From 774ac439a49b4f0d4eef537379115fafe3b74cbb Mon Sep 17 00:00:00 2001
From: Yuekai Zhang <zhangyuekai@foxmail.com>
Date: Fri, 12 Jan 2024 23:25:00 +0800
Subject: [PATCH] support whisper large v3; deepspeed launcher rank world_size
 setting (#1260)

---
 lhotse/dataset/sampling/base.py  | 6 ++++++
 lhotse/features/whisper_fbank.py | 5 ++++-
 2 files changed, 10 insertions(+), 1 deletion(-)

diff --git a/lhotse/dataset/sampling/base.py b/lhotse/dataset/sampling/base.py
index 393c48e7a..1b5943a20 100644
--- a/lhotse/dataset/sampling/base.py
+++ b/lhotse/dataset/sampling/base.py
@@ -1,3 +1,4 @@
+import os
 import warnings
 from copy import deepcopy
 from dataclasses import asdict, dataclass
@@ -100,6 +101,11 @@ def _maybe_init_distributed(self, world_size: Optional[int], rank: Optional[int]

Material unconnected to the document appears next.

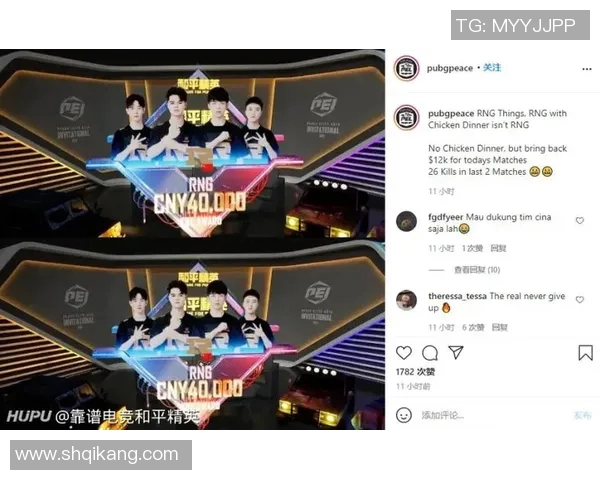Reply to fgdfyeer's comment via 回复
The image size is (600, 480).
click(x=499, y=248)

             assert world_size >= 1
         if rank is not None:
             assert rank >= 0
+        if "WORLD_SIZE" in os.environ and "RANK" in os.environ:
+            # If deepspeed launcher is being used, it will set the env variables automatically.
+            self.world_size = int(os.environ["WORLD_SIZE"])

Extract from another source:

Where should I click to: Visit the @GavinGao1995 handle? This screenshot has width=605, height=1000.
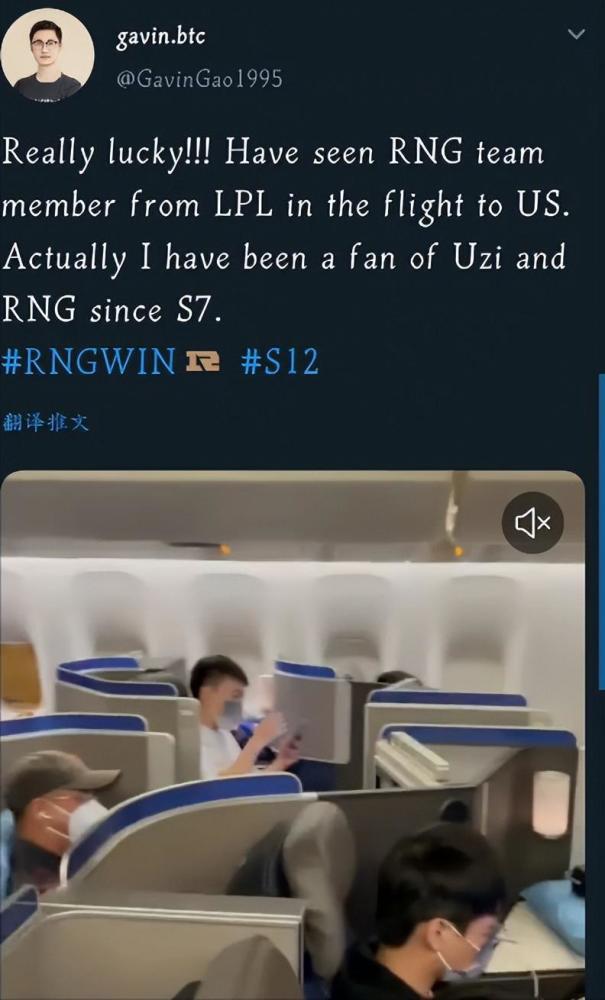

+            self.rank = int(os.environ["RANK"])
+            return
         if not dist.is_available() or not dist.is_initialized():
             self.world_size = 1 if world_size is None else world_size
             self.rank = 0 if rank is None else rank
diff --git a/lhotse/features/whisper_fbank.py b/lhotse/features/whisper_fbank.py
index d112e995b..df69071ff 100644
--- a/lhotse/features/whisper_fbank.py
+++ b/lhotse/features/whisper_fbank.py
@@ -16,6 +16,7 @@
 
 def log_mel_spectrogram(
     audio: Union[np.ndarray, torch.Tensor],
+    # large-v3 using 128 filters, others use 80
     n_mels: int = 80,
     n_fft: int = 400,
     hop_length: int = 160,
@@ -84,6 +85,7 @@ def log_mel_spectrogram(
 
 @dataclass
 class WhisperFbankConfig:
+    num_filters: int = 80
     device: str = "cpu"
 
     def to_dict(self) -> Dict[str, Any]:
@@ -102,8 +104,8 @@ class WhisperFbank(FeatureExtractor):
     def __init__(self, config: Optional[WhisperFbankConfig] = None):
         super().__init__(config=config)
         self.sampling_rate = 16000
-        self.num_filters = 80
         self.hop_length = 160
+        self.num_filters = self.config.num_filters
 
     @property
     def device(self) -> Union[str, torch.device]:
@@ -136,6 +138,7 @@ def extract(
 
         feats = log_mel_spectrogram(
             samples,
+            n_mels=self.num_filters,
             device=self.device,
         )